━━━━━ Data records ━━━━━
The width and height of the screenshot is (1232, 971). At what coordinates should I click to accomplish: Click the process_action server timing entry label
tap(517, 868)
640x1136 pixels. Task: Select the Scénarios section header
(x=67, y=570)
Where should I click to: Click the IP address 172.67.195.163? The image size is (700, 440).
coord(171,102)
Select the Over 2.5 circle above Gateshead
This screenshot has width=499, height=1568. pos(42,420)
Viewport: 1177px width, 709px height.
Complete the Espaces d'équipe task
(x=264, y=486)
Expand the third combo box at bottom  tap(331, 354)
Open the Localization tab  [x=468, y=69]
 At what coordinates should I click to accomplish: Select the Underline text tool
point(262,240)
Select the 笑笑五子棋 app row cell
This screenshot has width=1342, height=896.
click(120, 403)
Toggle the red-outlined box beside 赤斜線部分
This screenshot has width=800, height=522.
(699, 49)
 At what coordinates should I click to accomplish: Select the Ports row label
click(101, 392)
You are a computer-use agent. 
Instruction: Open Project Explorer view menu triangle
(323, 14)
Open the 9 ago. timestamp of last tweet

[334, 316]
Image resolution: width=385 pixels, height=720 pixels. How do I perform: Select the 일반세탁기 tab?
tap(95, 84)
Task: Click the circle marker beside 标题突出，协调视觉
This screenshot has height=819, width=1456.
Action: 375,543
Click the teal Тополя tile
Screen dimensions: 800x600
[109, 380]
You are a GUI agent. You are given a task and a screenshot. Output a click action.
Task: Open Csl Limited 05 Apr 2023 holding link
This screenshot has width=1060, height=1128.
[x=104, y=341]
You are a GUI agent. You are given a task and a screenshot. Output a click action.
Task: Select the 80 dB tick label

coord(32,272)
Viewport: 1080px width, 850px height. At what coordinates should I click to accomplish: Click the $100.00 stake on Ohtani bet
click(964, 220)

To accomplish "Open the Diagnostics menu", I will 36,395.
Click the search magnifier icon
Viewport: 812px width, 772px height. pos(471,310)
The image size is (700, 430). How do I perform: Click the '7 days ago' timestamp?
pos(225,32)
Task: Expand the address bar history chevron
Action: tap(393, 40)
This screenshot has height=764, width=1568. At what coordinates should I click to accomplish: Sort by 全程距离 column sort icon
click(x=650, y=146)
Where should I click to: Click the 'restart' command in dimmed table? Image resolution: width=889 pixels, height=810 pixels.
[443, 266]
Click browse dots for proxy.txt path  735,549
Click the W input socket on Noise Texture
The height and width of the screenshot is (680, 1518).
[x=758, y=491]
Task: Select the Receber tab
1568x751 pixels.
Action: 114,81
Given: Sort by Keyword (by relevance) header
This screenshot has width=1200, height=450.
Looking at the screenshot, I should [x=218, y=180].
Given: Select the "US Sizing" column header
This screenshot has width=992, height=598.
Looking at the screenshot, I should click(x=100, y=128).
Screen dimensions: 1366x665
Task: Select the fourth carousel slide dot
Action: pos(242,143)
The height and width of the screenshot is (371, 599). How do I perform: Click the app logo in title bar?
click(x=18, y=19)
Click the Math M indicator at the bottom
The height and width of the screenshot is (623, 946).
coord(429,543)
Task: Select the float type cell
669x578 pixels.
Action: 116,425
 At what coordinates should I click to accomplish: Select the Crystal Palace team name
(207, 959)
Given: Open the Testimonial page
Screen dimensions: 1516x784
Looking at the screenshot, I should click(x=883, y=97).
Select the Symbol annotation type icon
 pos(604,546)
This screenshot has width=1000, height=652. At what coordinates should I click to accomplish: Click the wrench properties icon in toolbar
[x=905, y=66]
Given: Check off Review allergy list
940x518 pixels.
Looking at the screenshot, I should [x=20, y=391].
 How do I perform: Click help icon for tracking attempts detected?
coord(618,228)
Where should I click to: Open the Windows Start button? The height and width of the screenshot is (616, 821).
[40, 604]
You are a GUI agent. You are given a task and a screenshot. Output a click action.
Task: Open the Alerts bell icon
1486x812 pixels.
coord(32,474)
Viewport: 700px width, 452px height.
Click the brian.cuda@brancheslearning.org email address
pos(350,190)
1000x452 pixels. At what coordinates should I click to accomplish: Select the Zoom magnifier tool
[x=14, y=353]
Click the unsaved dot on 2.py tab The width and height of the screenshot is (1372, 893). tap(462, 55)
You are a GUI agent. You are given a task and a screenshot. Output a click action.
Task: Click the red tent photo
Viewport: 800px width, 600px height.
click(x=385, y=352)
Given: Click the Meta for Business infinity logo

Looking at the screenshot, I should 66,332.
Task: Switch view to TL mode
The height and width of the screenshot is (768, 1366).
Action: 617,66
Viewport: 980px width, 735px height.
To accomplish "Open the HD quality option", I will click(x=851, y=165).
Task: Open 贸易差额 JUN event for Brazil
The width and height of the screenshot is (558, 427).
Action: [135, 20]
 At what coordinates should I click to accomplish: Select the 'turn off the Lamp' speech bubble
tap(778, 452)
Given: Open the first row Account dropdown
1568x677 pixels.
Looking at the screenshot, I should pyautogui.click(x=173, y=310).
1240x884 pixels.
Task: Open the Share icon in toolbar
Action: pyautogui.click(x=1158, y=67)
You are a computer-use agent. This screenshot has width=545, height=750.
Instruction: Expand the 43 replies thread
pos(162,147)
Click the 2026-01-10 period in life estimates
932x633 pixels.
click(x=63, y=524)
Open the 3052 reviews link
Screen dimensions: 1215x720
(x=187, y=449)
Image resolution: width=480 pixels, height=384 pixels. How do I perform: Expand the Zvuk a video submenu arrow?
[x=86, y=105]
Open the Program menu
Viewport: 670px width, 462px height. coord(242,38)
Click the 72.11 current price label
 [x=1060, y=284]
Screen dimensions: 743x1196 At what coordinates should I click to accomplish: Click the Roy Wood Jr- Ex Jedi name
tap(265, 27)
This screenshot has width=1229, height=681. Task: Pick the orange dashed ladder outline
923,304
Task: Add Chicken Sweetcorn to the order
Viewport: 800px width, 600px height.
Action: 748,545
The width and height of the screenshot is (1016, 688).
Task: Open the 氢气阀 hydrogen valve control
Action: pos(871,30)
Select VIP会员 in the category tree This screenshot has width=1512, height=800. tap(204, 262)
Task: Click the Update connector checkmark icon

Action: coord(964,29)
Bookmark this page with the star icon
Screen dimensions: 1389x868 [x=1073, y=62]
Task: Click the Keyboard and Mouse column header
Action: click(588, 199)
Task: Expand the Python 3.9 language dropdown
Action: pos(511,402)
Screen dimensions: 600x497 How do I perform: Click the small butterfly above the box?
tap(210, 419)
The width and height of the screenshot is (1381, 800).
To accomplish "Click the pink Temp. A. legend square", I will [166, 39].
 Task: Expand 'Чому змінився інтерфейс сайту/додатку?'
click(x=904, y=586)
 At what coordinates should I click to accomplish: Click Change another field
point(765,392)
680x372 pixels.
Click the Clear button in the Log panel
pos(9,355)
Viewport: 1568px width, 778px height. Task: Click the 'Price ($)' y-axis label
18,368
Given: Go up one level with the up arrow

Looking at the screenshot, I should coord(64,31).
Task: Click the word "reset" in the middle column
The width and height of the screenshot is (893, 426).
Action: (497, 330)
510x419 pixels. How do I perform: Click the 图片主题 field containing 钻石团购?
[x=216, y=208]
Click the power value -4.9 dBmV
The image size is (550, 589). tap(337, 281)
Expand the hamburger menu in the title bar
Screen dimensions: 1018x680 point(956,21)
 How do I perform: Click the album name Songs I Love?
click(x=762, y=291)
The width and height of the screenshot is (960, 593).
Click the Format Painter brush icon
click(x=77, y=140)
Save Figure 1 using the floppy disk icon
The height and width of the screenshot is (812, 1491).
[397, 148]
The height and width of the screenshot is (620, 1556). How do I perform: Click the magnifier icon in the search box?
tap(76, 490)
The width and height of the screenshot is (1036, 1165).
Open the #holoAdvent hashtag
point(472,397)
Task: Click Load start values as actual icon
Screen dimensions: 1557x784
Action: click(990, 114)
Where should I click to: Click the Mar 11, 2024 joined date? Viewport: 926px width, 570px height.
━━━━━
◆ **Task to carry out**:
How many of the lines above contain the word "beside"? Only the number should be given.

◆ **Task response**:
2